Once captured in a series of filters, a full kaalink is then taken to a Graviky Labs processing facility where the carbon is transformed into usable ink. Markers, paint and pens can all be filled this way, as can more lucrative liquids, like ink for your printer. A single marker made from 40 minutes of car exhaust obviously isn’t going to end air pollution, but by creating a tangible cost benefit, it incentivizes people to filter their exhaust and cut down on the amount of carbon emitted each day.
Reclaiming petroleum from plastic
Clean Oceans International is also using the model of changing the value of waste, targeting plastic floating around the oceans. That plastic is known to be circulating around the world, and is likely finding its way even into human bodies by moving up various food chains. In some places, the plastic aggregates where it can be collected and removed from the water, but lots of it is far enough out in the ocean that it would be prohibitively costly to send out ships to haul it back to shore.
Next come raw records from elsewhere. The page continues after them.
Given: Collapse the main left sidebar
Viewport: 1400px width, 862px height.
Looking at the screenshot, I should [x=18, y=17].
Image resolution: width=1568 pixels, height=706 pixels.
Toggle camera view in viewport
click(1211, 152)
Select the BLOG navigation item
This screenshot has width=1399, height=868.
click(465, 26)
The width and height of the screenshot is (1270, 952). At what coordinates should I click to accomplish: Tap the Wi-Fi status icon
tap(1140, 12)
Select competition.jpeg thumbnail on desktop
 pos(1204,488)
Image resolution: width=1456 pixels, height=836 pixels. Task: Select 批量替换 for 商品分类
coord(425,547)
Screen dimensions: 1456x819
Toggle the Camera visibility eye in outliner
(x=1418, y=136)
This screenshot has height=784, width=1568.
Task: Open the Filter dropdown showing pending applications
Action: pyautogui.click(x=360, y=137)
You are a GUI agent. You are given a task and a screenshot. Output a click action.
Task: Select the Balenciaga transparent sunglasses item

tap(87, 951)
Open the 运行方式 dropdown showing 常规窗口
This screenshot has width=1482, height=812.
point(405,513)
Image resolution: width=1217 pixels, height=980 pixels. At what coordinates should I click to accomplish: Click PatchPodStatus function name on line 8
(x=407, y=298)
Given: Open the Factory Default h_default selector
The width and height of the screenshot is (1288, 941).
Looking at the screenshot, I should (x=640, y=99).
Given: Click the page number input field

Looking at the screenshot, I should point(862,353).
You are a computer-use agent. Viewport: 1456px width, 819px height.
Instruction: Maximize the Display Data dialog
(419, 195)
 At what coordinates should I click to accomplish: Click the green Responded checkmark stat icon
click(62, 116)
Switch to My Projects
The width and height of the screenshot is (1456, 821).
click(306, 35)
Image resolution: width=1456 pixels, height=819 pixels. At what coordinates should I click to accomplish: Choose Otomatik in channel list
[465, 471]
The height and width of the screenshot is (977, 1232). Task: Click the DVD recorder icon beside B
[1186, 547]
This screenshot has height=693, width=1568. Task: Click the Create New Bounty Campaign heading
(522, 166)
To make chasing down plastic a bit more attractive, Clean Oceans International is building a small-to-medium sized reactor that converts plastic waste into usable diesel fuel. That technology isn’t brand new, but the focus on boat-borne portability is. The current reactor fits on the trailer of a flatbed truck, and can make up to 1,000 gallons of fuel a day at a ratio of about 10 pounds of plastic per gallon. Whether or not the final reactor ends up being smaller, the goal is to make scooping up plastic profitable enough that people will be picking the waves clean while making some fuel, and money, in the process.